Stored data entries:

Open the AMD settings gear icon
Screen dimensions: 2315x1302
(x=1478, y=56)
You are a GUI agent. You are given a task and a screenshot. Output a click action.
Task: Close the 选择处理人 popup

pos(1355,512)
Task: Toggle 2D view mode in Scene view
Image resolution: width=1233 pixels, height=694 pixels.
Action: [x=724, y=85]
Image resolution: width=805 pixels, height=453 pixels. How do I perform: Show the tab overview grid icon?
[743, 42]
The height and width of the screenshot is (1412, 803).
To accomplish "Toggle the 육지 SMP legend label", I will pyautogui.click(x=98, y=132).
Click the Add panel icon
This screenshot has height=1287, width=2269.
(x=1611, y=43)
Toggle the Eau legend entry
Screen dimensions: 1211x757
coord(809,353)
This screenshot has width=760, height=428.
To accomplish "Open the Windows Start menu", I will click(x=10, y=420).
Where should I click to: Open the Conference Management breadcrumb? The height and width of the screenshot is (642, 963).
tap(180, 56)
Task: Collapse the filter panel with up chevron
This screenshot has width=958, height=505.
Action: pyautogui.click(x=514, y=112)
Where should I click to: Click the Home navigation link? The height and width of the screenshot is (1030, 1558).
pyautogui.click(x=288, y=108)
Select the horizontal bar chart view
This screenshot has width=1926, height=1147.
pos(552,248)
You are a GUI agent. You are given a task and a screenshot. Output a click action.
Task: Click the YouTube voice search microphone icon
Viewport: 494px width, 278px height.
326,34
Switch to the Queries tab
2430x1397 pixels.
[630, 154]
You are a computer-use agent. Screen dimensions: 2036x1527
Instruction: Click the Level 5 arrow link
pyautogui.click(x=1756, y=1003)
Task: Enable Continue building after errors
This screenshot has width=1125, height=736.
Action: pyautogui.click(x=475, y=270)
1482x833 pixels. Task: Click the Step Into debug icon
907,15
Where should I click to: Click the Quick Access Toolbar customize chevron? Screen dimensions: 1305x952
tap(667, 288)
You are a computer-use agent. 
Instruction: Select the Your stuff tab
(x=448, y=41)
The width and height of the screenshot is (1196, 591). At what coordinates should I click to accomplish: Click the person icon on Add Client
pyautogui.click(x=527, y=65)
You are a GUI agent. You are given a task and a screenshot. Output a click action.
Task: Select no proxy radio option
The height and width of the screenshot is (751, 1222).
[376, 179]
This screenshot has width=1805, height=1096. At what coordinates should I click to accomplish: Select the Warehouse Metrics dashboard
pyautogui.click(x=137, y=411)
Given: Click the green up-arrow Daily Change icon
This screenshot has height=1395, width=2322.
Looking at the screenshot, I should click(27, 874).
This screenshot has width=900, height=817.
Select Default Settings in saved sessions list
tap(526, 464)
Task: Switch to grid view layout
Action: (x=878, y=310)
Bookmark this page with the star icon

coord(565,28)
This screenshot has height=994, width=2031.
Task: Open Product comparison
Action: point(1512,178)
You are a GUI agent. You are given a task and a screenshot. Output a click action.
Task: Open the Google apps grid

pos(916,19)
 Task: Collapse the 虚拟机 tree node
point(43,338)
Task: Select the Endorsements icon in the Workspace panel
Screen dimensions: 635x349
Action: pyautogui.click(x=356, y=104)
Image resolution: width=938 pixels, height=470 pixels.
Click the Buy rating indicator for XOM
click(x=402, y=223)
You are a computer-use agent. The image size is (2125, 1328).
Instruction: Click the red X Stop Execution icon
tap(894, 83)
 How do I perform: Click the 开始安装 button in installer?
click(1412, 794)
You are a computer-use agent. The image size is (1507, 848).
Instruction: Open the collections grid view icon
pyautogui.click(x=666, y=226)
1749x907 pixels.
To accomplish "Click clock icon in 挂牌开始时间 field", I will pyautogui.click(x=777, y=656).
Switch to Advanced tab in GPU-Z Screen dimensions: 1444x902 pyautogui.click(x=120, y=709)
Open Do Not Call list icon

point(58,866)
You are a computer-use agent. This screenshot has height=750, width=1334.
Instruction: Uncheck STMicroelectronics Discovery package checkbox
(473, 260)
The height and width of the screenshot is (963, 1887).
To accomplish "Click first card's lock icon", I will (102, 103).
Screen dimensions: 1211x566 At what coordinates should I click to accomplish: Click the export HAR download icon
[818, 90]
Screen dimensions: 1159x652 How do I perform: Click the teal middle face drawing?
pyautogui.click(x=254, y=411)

## Problem description
Produce an exact copy of the lines from the one containing "Task: Collapse the 虚拟机 tree node" through the final line of the data, both ends included, and only those.

## Your response
 Task: Collapse the 虚拟机 tree node
point(43,338)
Task: Select the Endorsements icon in the Workspace panel
Screen dimensions: 635x349
Action: pyautogui.click(x=356, y=104)
Image resolution: width=938 pixels, height=470 pixels.
Click the Buy rating indicator for XOM
click(x=402, y=223)
You are a computer-use agent. The image size is (2125, 1328).
Instruction: Click the red X Stop Execution icon
tap(894, 83)
 How do I perform: Click the 开始安装 button in installer?
click(1412, 794)
You are a computer-use agent. The image size is (1507, 848).
Instruction: Open the collections grid view icon
pyautogui.click(x=666, y=226)
1749x907 pixels.
To accomplish "Click clock icon in 挂牌开始时间 field", I will pyautogui.click(x=777, y=656).
Switch to Advanced tab in GPU-Z Screen dimensions: 1444x902 pyautogui.click(x=120, y=709)
Open Do Not Call list icon

point(58,866)
You are a computer-use agent. This screenshot has height=750, width=1334.
Instruction: Uncheck STMicroelectronics Discovery package checkbox
(473, 260)
The height and width of the screenshot is (963, 1887).
To accomplish "Click first card's lock icon", I will (102, 103).
Screen dimensions: 1211x566 At what coordinates should I click to accomplish: Click the export HAR download icon
[818, 90]
Screen dimensions: 1159x652 How do I perform: Click the teal middle face drawing?
pyautogui.click(x=254, y=411)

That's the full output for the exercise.